In the meantime, the kids are watching that movie. I sit here typing, but I keep stealing glances at them. They are beautiful in their intensity, in their joy at being together. I wonder at them, at their pimply faces, their braces, their self-consciousness.

Thank-G-d I'm not a teenager.


Anonymous said...

I completely agree with you. Complete separation is silly and doesn't help kids deal with the other sex later in life.
On the other hand, too much trust is sometimes dangerous too.I teach in a state school and some parents would be horrified at what their kids are up too.

Baila said...


yup, you do have to find the balance between setting limits and trusting the kids. It's not an easy thing to do...

SuperRaizy said...

I agree with your entire post, except the last line-"Thank God I'm not a teenager". Being a teenager is great if you have intelligent parents who teach you right from wrong and then let you explore the world in a safe way (the kind of parents your kids have). Learning how to interact with the opposite sex in appropriate ways is absolutely essential to building healthy relationships later on. My parents always let us hang out with our friends (male and female) in the living room. As my mother said, "Better under my nose than behind my back." She was 100% right.

Leora said...

Thank-G-d I'm not a teenager
I'm certainly glad I'm no longer a teenager! I remember being depressed a lot. Having my parents around or not around really wouldn't have helped; when I was 18, I was diagnosed with a mood disorder, and I finally got some help. Life got gradually less depressing, with ups and downs on the way.

I like the middle of the road for teenagers: interaction with supervision and rules. Of course, I'm only beginning the journey as parent of a teen.

Baila said...


What I meant by that line, is that I'm glad I don't have that feeling of "who am I, where do I fit in? am I, is my body normal?". I actually had a pretty positive teenage experience with the girls. We laughed alot. But for me, I would never trade the self-confidence I have as an adult for the uncertainty I felt then.


Middle-of-the-road, and common sense is exactly where I'm at, on many subjects.

Anonymous said...

Baila:Middle-of-the-road, and common sense is exactly where I'm at, on many subjects.
Sounds like a good motto.

RaggedyMom said...

Hey, Baila. It's interesting to read about how you transitioned from your upbringing.

RaggedyDad and I were lucky enough to have met on our own. Dating is a drag! I'd encourage normal, healthy opposite gender interaction like BA for my kids, too.

Jameel @ The Muqata said...

Teenage Zombies....sounds like my teenagers during Friday night dinner.

The second their friends drop by they are wide awake.

Anonymous said...

Give credit to Dov Hikind for fighting those who would stand by and cover up abuse in the Orthodox community:

Read it here: id=543

Or listen here: type=Audio

Kudos to Dov Hikind for really trying to make a difference.

Anonymous said...

Thank you brcher family for hosting all of them. i can't wait to talk to you to heat how it all went. Your home always was like a second home to us. Thanks again so much.


Baila said...


Definitely easier when you meet someone on your own. Thanks for stopping by.
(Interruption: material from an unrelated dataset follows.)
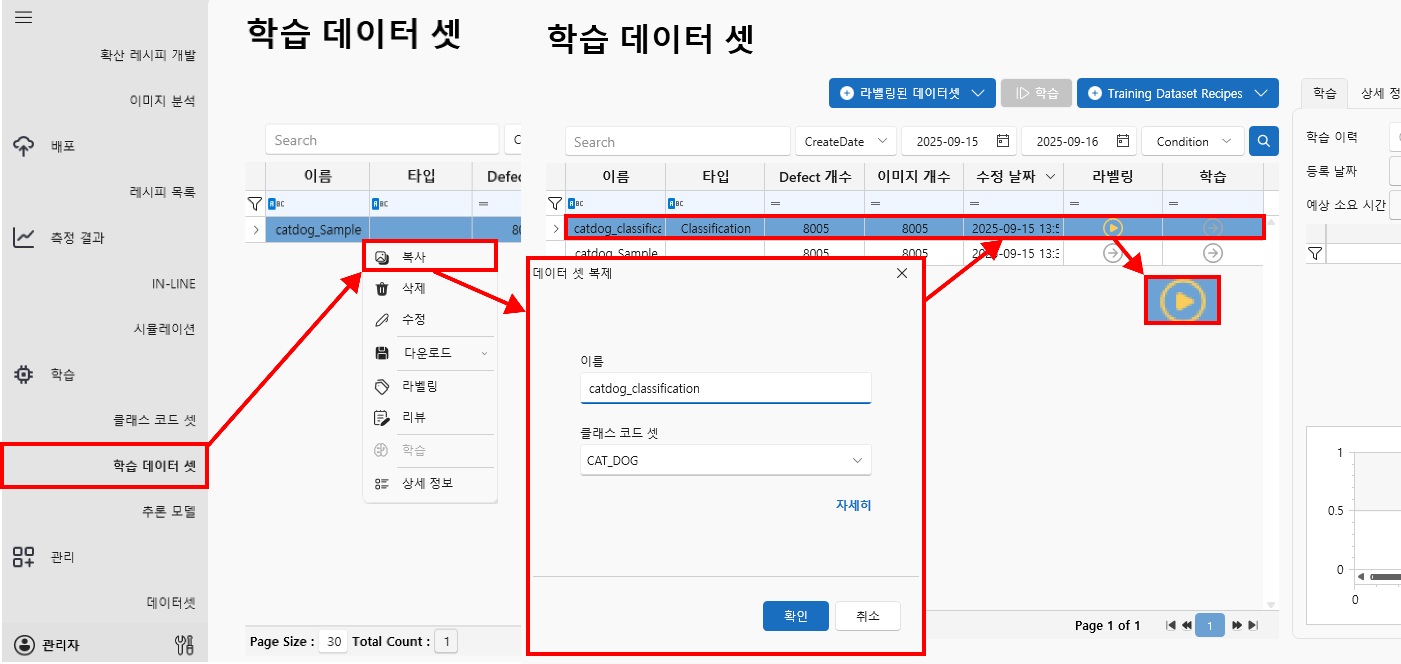Viewport: 1401px width, 664px height.
Task: Go to the last page icon
Action: [1253, 626]
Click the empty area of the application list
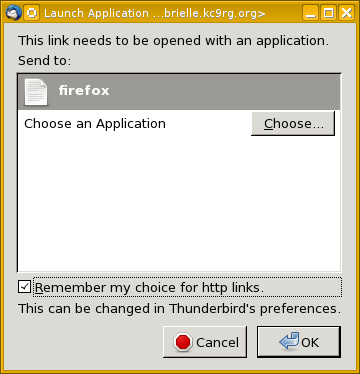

It's really miraculous how they recover as soon their chevra comes by.


Okay, but that's a bit off-topic.


It was great having your boy here! We miss him.

Anonymous said...

I always love books and movies where an adult gets to be a teenager again but with their adult sensibilities. Wow. that would have been great. But I'm sure the insecure messes that we were was part of the charm...

Jack Steiner said...

I remember having some of my friends quiz me about girls. They knew nothing.

I am not a big fan of the separation.

Lion of Zion said...

agree 100%

although from what i understand חברה מעורבת is no longer a given in israeli BA?

Baila said...


No, the kids are separated, but there still seems to be alot of interaction amongst the teens in most of the snifim that I'm familiar with.

Jameel @ The Muqata said...

Our snif is separate...and then is totally mixed in chevraya bet.